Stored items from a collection
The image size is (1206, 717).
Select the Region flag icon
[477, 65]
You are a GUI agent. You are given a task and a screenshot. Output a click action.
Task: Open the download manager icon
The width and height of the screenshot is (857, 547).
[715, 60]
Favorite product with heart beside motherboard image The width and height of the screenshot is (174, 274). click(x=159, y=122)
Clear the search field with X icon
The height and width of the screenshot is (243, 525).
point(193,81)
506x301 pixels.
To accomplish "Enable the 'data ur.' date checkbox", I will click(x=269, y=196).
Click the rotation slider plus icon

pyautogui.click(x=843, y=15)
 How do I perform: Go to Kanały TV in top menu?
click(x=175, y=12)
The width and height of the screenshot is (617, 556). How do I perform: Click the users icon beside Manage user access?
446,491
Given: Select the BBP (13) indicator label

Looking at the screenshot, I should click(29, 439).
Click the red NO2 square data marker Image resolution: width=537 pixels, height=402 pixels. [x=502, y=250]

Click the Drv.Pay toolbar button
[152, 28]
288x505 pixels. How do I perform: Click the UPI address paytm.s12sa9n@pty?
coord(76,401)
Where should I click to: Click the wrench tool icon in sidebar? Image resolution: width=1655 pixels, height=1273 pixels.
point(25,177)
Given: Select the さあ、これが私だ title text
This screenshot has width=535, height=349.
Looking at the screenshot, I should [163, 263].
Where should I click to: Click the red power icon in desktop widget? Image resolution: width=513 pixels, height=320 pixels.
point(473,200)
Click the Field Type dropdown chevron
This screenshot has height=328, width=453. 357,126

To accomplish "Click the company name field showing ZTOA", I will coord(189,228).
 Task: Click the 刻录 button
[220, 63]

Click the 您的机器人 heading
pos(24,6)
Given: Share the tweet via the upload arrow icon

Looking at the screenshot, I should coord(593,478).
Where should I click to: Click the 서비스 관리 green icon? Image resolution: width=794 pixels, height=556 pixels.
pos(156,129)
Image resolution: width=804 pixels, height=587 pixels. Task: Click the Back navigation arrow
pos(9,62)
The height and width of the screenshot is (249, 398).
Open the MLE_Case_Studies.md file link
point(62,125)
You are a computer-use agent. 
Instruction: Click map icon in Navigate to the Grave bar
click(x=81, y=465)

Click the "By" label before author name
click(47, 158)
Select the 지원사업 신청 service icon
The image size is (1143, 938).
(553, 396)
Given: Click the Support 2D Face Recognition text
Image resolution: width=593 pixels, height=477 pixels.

INSTRUCTIONS TO FOLLOW
Return each line among the entries that holds the word "accomplish".

WRITTEN REPLY
To accomplish "Enable the 'data ur.' date checkbox", I will click(x=269, y=196).
To accomplish "Click the company name field showing ZTOA", I will coord(189,228).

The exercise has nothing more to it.